▶ _Data extract_
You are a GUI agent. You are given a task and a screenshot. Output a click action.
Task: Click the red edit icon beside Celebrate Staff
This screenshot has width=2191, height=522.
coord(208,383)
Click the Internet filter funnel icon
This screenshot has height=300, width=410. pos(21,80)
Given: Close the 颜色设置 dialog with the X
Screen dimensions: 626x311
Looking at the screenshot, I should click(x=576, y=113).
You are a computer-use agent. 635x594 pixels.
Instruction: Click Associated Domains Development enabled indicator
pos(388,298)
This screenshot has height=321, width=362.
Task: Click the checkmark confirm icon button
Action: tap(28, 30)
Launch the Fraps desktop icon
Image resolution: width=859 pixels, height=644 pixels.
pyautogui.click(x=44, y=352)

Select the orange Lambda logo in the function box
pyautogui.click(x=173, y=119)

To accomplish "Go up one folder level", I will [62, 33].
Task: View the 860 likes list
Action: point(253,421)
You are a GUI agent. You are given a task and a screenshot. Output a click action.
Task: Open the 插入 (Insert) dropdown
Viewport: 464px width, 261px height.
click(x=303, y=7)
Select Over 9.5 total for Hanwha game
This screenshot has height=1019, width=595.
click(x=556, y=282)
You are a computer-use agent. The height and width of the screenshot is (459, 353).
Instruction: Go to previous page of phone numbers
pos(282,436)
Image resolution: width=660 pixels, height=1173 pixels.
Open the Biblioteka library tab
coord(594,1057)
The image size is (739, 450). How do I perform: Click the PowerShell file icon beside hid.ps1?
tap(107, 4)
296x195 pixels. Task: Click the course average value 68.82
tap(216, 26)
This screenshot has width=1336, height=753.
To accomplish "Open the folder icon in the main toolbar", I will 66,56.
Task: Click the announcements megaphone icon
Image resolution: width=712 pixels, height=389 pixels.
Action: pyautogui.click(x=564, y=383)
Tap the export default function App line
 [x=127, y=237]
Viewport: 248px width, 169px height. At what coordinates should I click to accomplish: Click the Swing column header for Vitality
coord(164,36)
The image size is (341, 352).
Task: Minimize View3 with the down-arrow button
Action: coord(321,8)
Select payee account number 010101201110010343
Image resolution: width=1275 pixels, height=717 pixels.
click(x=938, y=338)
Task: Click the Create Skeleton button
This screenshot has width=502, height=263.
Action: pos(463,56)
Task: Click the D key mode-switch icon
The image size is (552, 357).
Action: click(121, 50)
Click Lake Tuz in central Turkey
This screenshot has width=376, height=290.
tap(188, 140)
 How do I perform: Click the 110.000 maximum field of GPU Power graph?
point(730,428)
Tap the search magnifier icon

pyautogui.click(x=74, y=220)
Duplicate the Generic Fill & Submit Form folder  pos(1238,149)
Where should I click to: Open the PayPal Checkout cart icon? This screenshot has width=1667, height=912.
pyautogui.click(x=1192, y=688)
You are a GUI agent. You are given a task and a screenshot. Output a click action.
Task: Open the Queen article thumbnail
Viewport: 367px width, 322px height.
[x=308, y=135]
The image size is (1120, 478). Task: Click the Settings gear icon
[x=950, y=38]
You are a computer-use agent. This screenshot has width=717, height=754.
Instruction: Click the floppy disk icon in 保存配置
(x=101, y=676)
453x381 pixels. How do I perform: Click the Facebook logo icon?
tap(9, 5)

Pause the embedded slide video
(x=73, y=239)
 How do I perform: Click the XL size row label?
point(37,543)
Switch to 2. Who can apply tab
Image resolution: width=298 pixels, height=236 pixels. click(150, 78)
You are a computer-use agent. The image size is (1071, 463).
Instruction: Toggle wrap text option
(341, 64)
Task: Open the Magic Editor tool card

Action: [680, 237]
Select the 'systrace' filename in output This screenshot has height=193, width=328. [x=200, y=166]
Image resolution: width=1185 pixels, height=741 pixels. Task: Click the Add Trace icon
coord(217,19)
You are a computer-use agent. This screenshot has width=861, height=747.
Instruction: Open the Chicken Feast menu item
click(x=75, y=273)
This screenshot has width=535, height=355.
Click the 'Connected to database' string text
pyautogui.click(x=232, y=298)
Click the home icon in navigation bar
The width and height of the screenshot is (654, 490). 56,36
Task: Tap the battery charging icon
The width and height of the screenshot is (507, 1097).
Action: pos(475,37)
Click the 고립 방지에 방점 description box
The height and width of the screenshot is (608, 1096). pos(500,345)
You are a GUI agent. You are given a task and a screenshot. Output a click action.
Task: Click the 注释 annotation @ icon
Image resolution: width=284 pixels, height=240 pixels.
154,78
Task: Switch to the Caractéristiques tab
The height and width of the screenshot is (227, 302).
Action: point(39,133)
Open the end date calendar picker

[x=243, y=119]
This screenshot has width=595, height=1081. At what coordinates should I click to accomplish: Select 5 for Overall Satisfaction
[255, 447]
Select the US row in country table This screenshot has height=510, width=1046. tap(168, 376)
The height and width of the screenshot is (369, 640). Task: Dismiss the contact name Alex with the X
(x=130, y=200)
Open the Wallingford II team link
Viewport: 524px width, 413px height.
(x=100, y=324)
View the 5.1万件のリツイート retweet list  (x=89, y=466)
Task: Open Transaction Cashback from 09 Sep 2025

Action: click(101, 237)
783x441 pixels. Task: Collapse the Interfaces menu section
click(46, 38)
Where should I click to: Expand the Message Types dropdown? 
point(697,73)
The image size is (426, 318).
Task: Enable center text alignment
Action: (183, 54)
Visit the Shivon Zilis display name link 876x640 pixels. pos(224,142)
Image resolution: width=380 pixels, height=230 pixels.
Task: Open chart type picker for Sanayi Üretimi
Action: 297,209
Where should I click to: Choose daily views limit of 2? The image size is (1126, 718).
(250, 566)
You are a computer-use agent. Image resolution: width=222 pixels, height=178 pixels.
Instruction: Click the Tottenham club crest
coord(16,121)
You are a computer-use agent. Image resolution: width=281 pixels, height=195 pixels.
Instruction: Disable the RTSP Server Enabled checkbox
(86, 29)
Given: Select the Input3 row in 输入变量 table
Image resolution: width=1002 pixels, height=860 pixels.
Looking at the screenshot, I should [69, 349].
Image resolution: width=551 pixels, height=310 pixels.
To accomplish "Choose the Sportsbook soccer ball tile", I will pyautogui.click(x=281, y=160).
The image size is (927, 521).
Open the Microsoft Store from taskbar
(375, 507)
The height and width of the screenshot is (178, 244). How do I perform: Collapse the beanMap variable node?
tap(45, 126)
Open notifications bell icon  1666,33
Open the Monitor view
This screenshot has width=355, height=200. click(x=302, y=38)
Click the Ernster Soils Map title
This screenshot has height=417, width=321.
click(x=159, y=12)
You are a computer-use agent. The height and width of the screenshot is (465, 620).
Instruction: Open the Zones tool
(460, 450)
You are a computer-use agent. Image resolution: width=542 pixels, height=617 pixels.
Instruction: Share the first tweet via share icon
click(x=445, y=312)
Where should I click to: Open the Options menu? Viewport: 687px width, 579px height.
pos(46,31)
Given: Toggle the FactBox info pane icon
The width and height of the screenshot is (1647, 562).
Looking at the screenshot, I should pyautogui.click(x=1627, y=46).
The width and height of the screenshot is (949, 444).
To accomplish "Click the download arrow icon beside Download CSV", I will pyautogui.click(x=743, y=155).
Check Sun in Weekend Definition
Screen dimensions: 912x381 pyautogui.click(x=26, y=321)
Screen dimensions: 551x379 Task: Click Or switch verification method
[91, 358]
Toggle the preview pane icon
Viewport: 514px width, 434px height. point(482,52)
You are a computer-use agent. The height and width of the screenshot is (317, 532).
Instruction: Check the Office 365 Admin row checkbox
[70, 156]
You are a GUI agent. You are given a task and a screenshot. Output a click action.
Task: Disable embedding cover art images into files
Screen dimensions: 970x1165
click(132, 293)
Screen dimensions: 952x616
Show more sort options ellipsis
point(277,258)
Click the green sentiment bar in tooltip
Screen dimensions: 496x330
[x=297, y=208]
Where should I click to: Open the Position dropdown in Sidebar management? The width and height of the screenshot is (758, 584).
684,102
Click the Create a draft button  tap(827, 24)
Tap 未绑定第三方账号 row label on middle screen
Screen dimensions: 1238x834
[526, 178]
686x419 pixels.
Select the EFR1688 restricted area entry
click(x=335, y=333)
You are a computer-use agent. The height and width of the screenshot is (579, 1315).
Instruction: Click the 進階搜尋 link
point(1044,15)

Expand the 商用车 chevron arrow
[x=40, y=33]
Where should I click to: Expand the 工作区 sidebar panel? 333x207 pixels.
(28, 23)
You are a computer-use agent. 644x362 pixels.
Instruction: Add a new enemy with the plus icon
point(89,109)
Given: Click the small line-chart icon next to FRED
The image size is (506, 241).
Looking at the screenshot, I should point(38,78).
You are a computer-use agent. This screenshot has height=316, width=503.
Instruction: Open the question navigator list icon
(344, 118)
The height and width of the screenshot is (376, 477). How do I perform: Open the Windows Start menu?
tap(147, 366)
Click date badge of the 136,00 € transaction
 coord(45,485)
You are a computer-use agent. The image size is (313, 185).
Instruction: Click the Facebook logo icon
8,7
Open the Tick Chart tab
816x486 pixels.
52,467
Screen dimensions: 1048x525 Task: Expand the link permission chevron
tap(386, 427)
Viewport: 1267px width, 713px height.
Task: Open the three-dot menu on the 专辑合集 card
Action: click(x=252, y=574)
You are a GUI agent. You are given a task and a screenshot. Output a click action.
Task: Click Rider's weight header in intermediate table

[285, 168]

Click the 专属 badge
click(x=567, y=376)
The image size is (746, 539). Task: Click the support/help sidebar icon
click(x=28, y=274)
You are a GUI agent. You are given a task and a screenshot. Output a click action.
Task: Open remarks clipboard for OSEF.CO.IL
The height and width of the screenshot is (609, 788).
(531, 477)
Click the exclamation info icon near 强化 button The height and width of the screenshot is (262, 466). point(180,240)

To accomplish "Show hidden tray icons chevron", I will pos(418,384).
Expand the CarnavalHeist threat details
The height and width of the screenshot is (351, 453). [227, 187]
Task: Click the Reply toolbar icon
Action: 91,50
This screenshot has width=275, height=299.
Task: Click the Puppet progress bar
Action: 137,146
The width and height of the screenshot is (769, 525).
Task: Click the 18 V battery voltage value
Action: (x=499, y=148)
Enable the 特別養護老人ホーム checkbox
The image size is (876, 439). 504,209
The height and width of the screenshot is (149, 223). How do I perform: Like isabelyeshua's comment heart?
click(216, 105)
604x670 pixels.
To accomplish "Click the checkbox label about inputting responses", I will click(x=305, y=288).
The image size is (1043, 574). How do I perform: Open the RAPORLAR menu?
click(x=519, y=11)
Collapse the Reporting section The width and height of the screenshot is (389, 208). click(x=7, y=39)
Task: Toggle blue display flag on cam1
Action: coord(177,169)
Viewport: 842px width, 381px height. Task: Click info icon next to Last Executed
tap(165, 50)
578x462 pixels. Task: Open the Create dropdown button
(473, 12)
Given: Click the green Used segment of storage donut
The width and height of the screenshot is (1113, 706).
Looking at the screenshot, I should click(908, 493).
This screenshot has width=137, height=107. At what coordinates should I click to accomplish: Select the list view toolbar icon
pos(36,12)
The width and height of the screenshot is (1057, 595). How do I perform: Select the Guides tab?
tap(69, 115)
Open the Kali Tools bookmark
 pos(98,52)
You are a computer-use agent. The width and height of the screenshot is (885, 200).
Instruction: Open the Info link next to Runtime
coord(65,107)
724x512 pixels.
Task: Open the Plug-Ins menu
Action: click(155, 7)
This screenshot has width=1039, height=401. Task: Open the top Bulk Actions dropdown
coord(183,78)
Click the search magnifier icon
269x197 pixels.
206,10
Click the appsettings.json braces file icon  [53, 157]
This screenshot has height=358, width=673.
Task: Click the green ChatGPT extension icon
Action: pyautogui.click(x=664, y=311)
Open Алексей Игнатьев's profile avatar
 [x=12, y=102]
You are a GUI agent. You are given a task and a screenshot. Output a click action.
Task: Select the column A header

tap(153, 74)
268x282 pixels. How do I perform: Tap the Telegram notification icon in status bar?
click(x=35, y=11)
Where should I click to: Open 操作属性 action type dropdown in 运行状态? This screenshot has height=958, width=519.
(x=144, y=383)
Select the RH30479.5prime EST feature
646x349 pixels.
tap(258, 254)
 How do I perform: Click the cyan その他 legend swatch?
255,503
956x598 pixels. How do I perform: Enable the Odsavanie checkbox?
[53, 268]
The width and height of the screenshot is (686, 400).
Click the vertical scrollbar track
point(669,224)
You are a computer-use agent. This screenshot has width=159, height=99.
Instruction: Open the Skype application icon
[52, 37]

▶ _Exercise objective_
In the data above, find the line that contains "Launch the Fraps desktop icon", then reproduce exactly every line from the first line through that line.

▶ _Finished exercise_
You are a GUI agent. You are given a task and a screenshot. Output a click action.
Task: Click the red edit icon beside Celebrate Staff
This screenshot has width=2191, height=522.
coord(208,383)
Click the Internet filter funnel icon
This screenshot has height=300, width=410. pos(21,80)
Given: Close the 颜色设置 dialog with the X
Screen dimensions: 626x311
Looking at the screenshot, I should click(x=576, y=113).
You are a computer-use agent. 635x594 pixels.
Instruction: Click Associated Domains Development enabled indicator
pos(388,298)
This screenshot has height=321, width=362.
Task: Click the checkmark confirm icon button
Action: tap(28, 30)
Launch the Fraps desktop icon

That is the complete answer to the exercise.